For starters, unlike “Idol” — which Fox recently announced would end its TV run next year — Eurovision isn’t a continental karaoke contest. You have to sing your own song. This can yield some…interesting results. See: Poland 2014 for a mix of Polish traditionalism and unexpectedly bloated hip-hop swagger.
This year’s favorites are mostly contemporary. A good number of them sing in English, so even American viewers can understand what they’re saying without subtitles.
The appeal of Eurovision is not limited to Europe. It is so cult in Australia that the country received a special dispensation this year to participate on an ad hoc basis. It looks like Australia is making the most of it with its representative, Guy Sebastian, the first winner of ‘Australian Idol’.
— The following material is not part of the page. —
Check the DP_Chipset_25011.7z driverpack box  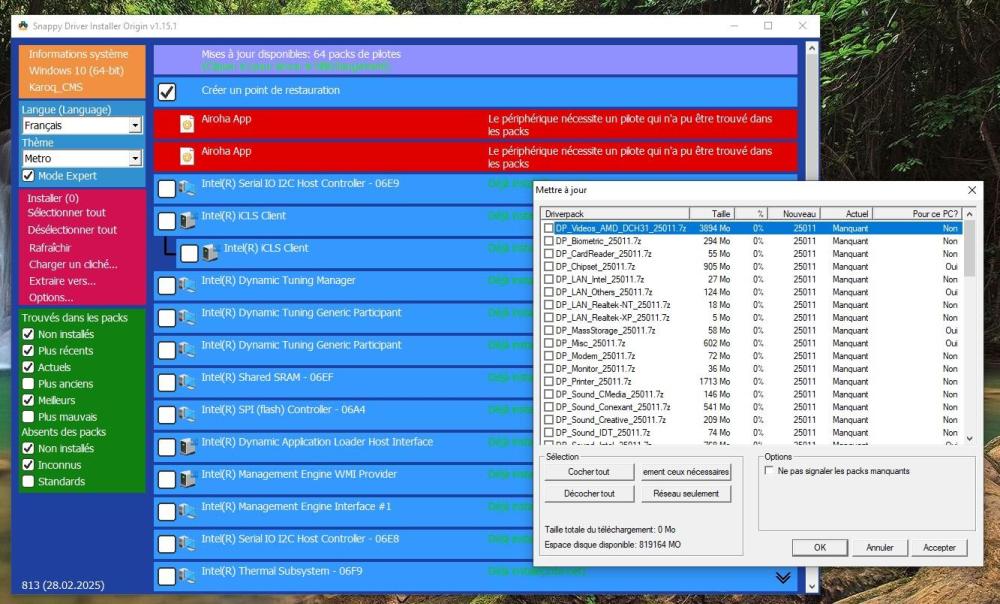point(548,267)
Here are the basics: Seven countries (Australia, Austria, France, Germany, Italy, UK and Spain) are automatically qualified for the final, which will take place on May 23. Austria have automatically scored a spot since Conchita Wurst won last year. Australia are allowed to compete just for kicks despite not being part of Europe. The other five countries essentially bought their place in the final; they are allowed to bypass the semi-finals due to the large contributions they make to the European Broadcasting Union.
The remaining finalists will be drawn from two semi-finals, with 10 acts from each progressing to the final. Yes, it’s a final with 27 countries, in which the competing acts again sing the same song they sang in the semi-finals. It can get a bit repetitive. Albania, Armenia, Belarus, Belgium, Denmark, Estonia, Macedonia, Finland, Georgia, Greece, Hungary, Moldova, Romania, Russia, Serbia and the Countries Netherlands are competing today, with 10 of those 16 countries advancing. Azerbaijan, Cyprus, Czech Republic, Iceland, Ireland, Israel, Latvia, Lithuania, Malta, Montenegro, Norway, Poland, Portugal, San Marino, Slovenia, Sweden and Switzerland play each other on Thursday for a chance to qualify. in the next round.
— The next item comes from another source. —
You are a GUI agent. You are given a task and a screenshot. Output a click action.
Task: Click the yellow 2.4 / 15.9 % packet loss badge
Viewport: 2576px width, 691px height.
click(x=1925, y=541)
Russia has become accustomed to threatening to boycott all production; he sees competition as promoting homosexuality. It was do not happy when Wurst, the bearded drag queen from Austria, won last year with “Rise Like a Phoenix”. Austria, which is hosting this year, has responded with some truly top-notch trolling and has incorporated same-sex couple symbols into its very infrastructure in Vienna.
So far, Sweden, Italy and Australia seem to be the favorites to win the whole shebang, according to betting sites such as Oddschecker and Eurovision World.
Let’s take a look at the favorites:
Australian Sebastian has something of an Ed Sheeran-esque quality.
Italian Il Volo seems like what would happen if someone said, “What if we crossover the Three Tenors and the Jonas Brothers and one of them wears Sally Jessy Raphael glasses?” Everything about this clip is delightfully over the top. Bonus points to Il Volo for recreating the pot-tossing scene from “Ghost”. You have our hearts forever.
Then there is Måns Zelmerlöw from Sweden. A lot of bands tend to go for big, dramatic ballads. It makes sense – this type of song features range while having emotional appeal. (Hello, “Rise Like a Phoenix.”) But Zelmerlöw is betting on a country-tinged dance anthem.
UK’s Electro Velvet is unlikely to win, but you can still experience their 1920s electro-swing vibe that incorporates nods to Stephane Grappelli and ‘The Great Gatsby’. They’re fun, but they’re also low on the list on betting sites.
The group has already been the subject of much controversy in Britain. Telegraph music critic Neil McCormick ranted loudly against the duo, writing that their selection to represent the UK “demonstrated [the BBC’s] pledge never to host Eurovision. He continued:
Surveying all of this country’s incredible musical talent, an anonymous BBC committee has decided that our representatives at Europe’s first televised music competition should be a made-up cabaret duo featuring the frontman of a Rolling Stones tribute act and a girl who failed the blind audition for the latest series of The Voice performing an ersatz music hall jazz trifle written to order by a seasoned professional jingle writer behind the theme of Jim’ll Fix It .
They delivered a rather flat performance last week on the “Graham Norton Show”, showing what is probably their biggest weakness: Eurovision only allows six performers, including singers, on stage. Much of the energy of Electro Velvet’s music video comes from their many extras.
You can watch today’s semi-finals live on eurovision.tv. It starts at 3 p.m. EST.